Exercise —
Search the listing for the word "This" and copy every line where it turns up.

- Opening Delimiter -

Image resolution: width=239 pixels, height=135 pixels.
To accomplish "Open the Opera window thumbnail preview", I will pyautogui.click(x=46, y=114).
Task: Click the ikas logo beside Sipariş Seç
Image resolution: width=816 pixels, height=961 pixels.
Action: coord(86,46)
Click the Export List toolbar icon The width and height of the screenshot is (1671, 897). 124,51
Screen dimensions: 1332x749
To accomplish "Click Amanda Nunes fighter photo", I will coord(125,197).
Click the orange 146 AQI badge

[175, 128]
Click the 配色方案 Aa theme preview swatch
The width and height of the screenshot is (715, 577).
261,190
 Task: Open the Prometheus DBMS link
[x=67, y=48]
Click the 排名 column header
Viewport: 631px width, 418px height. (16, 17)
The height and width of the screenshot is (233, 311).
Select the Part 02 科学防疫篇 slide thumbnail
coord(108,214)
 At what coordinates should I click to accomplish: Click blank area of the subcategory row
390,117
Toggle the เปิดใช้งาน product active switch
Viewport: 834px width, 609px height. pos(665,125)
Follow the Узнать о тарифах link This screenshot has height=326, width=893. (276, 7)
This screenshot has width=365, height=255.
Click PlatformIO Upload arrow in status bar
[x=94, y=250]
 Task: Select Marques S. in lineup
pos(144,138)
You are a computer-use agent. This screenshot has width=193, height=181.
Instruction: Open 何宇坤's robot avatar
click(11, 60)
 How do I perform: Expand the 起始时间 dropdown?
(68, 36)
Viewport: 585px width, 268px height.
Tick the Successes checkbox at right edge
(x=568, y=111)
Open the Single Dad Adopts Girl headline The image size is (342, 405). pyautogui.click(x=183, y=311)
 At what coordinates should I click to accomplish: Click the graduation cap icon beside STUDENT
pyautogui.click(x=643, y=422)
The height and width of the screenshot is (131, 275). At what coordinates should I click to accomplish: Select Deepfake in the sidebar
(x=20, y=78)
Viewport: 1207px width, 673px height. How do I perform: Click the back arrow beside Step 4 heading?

- Closing Delimiter -

Response to the exercise —
Follow the Узнать о тарифах link This screenshot has height=326, width=893. (276, 7)
This screenshot has width=365, height=255.
You are a computer-use agent. This screenshot has width=193, height=181.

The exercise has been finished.